Falamos sobre relacionamentos, eu sobre o
meu, ele sobre seu último. Queria detalhes, estava obcecado. Ele me disse que
seu último relacionamento terminou como começou, sem pé e nem cabeça. Não tinha
conexão, era ilusão, recebia críticas e não tinha vontade de ser mais do que aquilo, gostava da profissão, era independente apesar de não ter muita
instrução. Falou-me o quanto desagradável tinha sido alguns momentos, que
tentou muito e perdeu a vontade, o ânimo. Foi ele quem se despediu do nosso, sem muita
cerimônia, com um pequeno gosto de vingança. Seguiu em frente, tocou a vida sem se arrepender, sem olhar para trás.
A esta altura eu já estava chorando há 27
minutos ininterruptamente. Não tinha me preparado, era muita realidade, muita sinceridade de alguém com tão pouco na vida que tinha aguentado tanto. Talvez o que tenha me assustado mais foi o fato de termos a mesma idade e tanta diferença em atitude. Não me enxugou as lágrimas, me permitiu o
desabafo. Me deu água, disse para crescer mais, não permitir ser menos do que eu
sou, que merecia cada vez mais. E apesar de ter minhas próprias opiniões, nunca
tinha presenciado tanta frieza, era verdadeiramente bem resolvido, porque o
senso comum ensina melhor do que qualquer conhecimento sistematizado. Voltei ao
normal, falamos mais e rimos muito de outras coincidências. O cabelo bem
cortado, mas parte no rosto, rosto muito fino, lábios muito finos, queria
exibir sua excentricidade por ser gay e tudo soava muito amigável.
Fiquei muito grato, pelo simples fato de
ter aberto sua vida, seu passado para que eu pudesse entender a mim e ao outro,
ao que foi seu e agora meu. Já era 4 da manhã, bocejou e ainda não dissesse que
estava cansado, que queria dormir, foi minha deixa para ir. Abracei-lhe forte, disse
que contasse comigo, que mesmo do outro lado do país seríamos amigos.
Voltei ao Matiz em Guarulhos, tomei banho.
Não me sentia cansado, estava deveras satisfeito. Porque depois de tudo que
ouvi, não me sentia inútil, um ser banal, sentia-me corajoso, vontade de ser
uma pessoa melhor, de também ser resiliente da mesma forma, ou mais ainda.
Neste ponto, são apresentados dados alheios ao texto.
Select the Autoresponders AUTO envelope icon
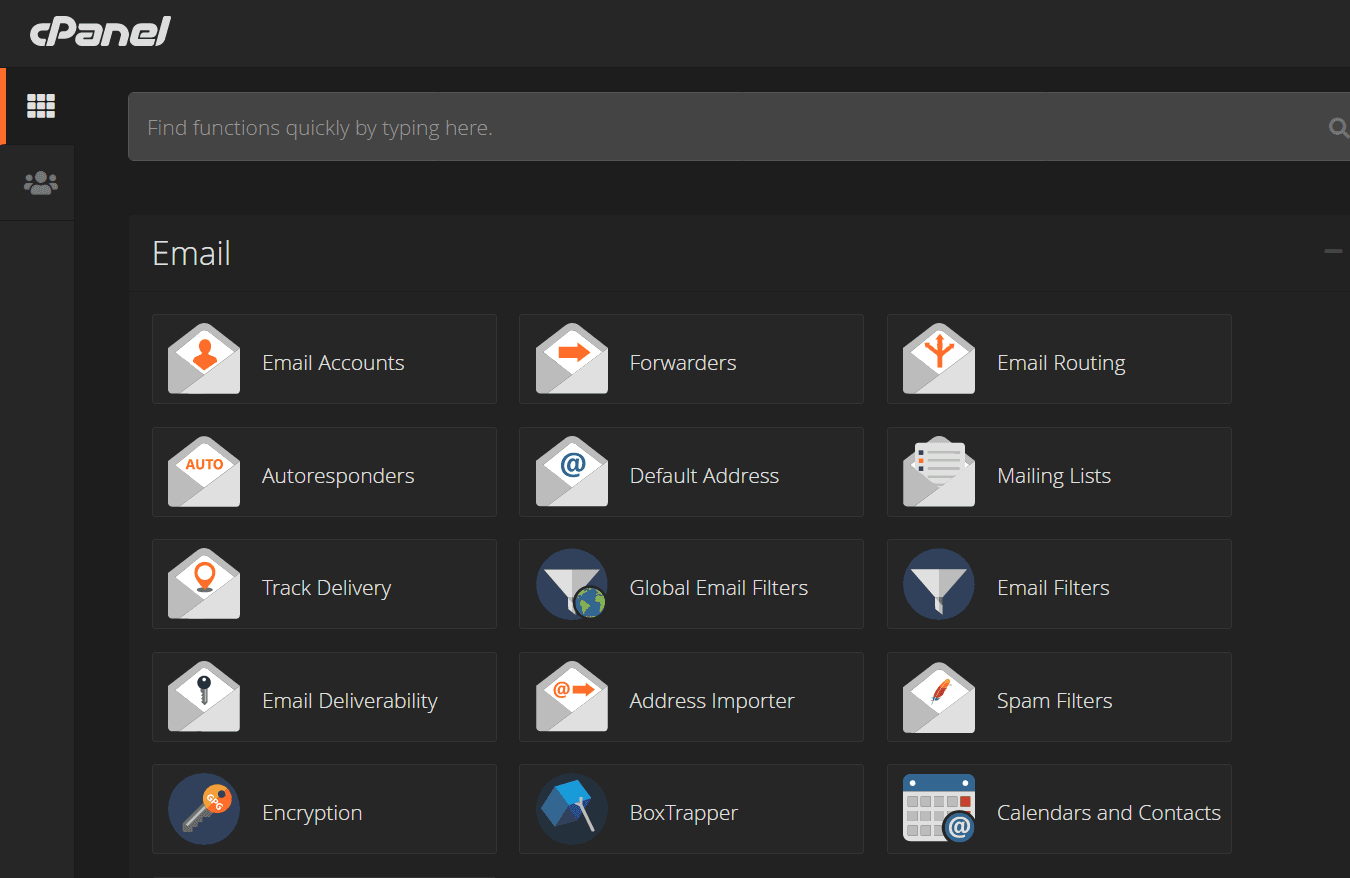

Parecia então, que estava no caminho certo para continuar amadurecendo, ser
mais paciente, menos controverso, melhor do que esta situação toda. A Alia me
ligou, eram 7 horas, estava no quarto da frente dizendo para ir tomar café e
voltar ao aeroporto.
Um detalhe intrigante sobre aquela noite
foi que na porta do ônibus, ele perguntou meu signo. Eu respondi que era
peixes, mas que não acreditava em signos. Ele fez uma cara assustada, em
seguida murmurou alguns signos e sorriu. Eu precisei entrar no ônibus, mesmo
sem entender nada. Acenei me despedindo pela janela e segui. Na próxima vez que
eu for a São Paulo lhe pergunto o que isso significa, se é que significa.